Thim et al provide real-time data on the management of non-IRA lesions detected during STEMI angiogram. Thim et al’s data support that staged evaluation in accordance with current guidelines is safe, with re-evaluation performed within 30 days; thus should be considered as the relevant control treatment for future randomized clinical trials focusing on complete primary revascularization in STEMI.

Our study results support the current AHA/ACC guidelines to treat the IRA lesion only during PPCI and are consistent with previous studies.

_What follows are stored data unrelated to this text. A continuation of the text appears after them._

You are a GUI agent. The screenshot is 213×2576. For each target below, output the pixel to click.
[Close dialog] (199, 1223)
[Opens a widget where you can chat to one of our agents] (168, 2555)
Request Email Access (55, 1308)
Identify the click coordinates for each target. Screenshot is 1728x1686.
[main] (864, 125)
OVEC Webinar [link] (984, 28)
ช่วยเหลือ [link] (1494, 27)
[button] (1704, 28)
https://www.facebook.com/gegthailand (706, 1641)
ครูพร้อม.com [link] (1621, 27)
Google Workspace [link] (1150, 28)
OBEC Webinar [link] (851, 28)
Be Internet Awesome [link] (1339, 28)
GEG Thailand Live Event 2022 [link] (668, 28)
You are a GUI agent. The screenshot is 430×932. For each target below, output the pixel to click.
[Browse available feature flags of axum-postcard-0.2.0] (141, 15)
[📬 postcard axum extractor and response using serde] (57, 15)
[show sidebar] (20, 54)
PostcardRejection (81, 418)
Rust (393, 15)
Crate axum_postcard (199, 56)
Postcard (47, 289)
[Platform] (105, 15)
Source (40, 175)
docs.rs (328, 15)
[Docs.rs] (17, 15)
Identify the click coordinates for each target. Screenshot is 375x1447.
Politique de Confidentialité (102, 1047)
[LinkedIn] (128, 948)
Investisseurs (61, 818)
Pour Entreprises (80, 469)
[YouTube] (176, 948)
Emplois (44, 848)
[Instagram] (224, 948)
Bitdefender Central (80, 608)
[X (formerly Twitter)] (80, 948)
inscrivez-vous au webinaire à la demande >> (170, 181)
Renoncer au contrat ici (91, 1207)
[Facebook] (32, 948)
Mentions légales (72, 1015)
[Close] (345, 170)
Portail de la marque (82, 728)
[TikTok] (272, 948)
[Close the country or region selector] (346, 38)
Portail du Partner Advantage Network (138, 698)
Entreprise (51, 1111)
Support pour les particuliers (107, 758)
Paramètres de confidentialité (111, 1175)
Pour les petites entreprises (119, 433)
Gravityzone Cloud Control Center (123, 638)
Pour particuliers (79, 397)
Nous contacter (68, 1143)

Findings based on recent RCTs,16,25–27 with regard to multi-vessel primary PCI in hemodynamically stable patients with STEMI, lead to change of the prior Class III recommendations to a Class IIb, to consider multi-vessel PCI, either at the time of PPCI or as a staged procedure. These four RCTs have suggested that a strategy of multi-vessel PCI, either at the time of PPCI or as a staged procedure, may benefit and be shown to be safe in selected patients with STEMI.16,25–27

Performing multi-vessel PCI during PPCI has several potential disadvantages. First, the procedure time is prolonged and incurs increased radiation exposure. Second, higher contrast volume administration during the procedure increases the risk of contrast-induced nephropathy, as well as acute volume overload, which can potentially lead to increased morbidity and mortality.28 Third, non-IRA stenosis severity may be acutely exaggerated because of circulating catecholamine-mediated vasoconstriction, and this can result in doing PCI for functionally insignificant stenoses.23 Fourth, the risk of inflicting injury to remote viable myocardium during PCI of non-IRA stenosis (distal embolization, no-reflow, side branch occlusion and loss of collateral circulation) could result in hemodynamic instability. Finally, in a prothrombotic and proinflammatory state there may be increased risk for acute and subacute stent thrombosis. Having more time to appropriately decide on the risks and benefits of additional revascularization may possibly result in better patient selection which is an advantage of the staged PCI strategy.29

Compared to patients with stable coronary artery disease, the degree of stenosis in non-IRA lesions at the time of STEMI is completely different. Subsequent adverse events can occur due to the “pro-inflammatory environment.” It is well known that in acute coronary syndrome vulnerable plaque distribution is generally not only limited to culprit lesions. Therefore, non-IRA lesions may not be stable.30

The desirable goal in multi-vessel disease patients is complete revascularization. However, the incomplete revascularization strategy may be preferred since it is easier to achieve and carries lower immediate risks, therefore it could be considered as a common clinical practice in many selected cases. Among these incompletely revascularized patients, the stenosis severity of non-IRA is expected to regress in subsequent evaluation.

Study Limitations

This study has a few limitations. Firstly, the study design is retrospective, where the study group may be subject to a selection bias. Secondly, 34 of 114 patients were excluded because of having >15º variation in the view’s angulation. Finally, the number of patients included in the final analysis was quite small.

Clinical Implications

Non-IRA PCI at the time of PPCI may lead to stenting lesions which may not require revascularization due to the lesion’s exaggeration. Furthermore, planning to perform PCI for non-IRA lesion several days after PPCI may be a reasonable option as the exaggeration of non-culprit lesions is likely going to improve.

Acknowledgments

The publication of this article was funded by the Qatar National Library. The abstract of this paper was presented as an oral presentation with interim findings at the AHA Scientific Sessions, 2015 Orlando, FL, USA.

There are no relationships with industry related to this study.

The authors deeply acknowledge the support provided by the Cath Lab team at Heart Hospital during the study period.

Disclosures

The authors report no conflicts of interest in this work.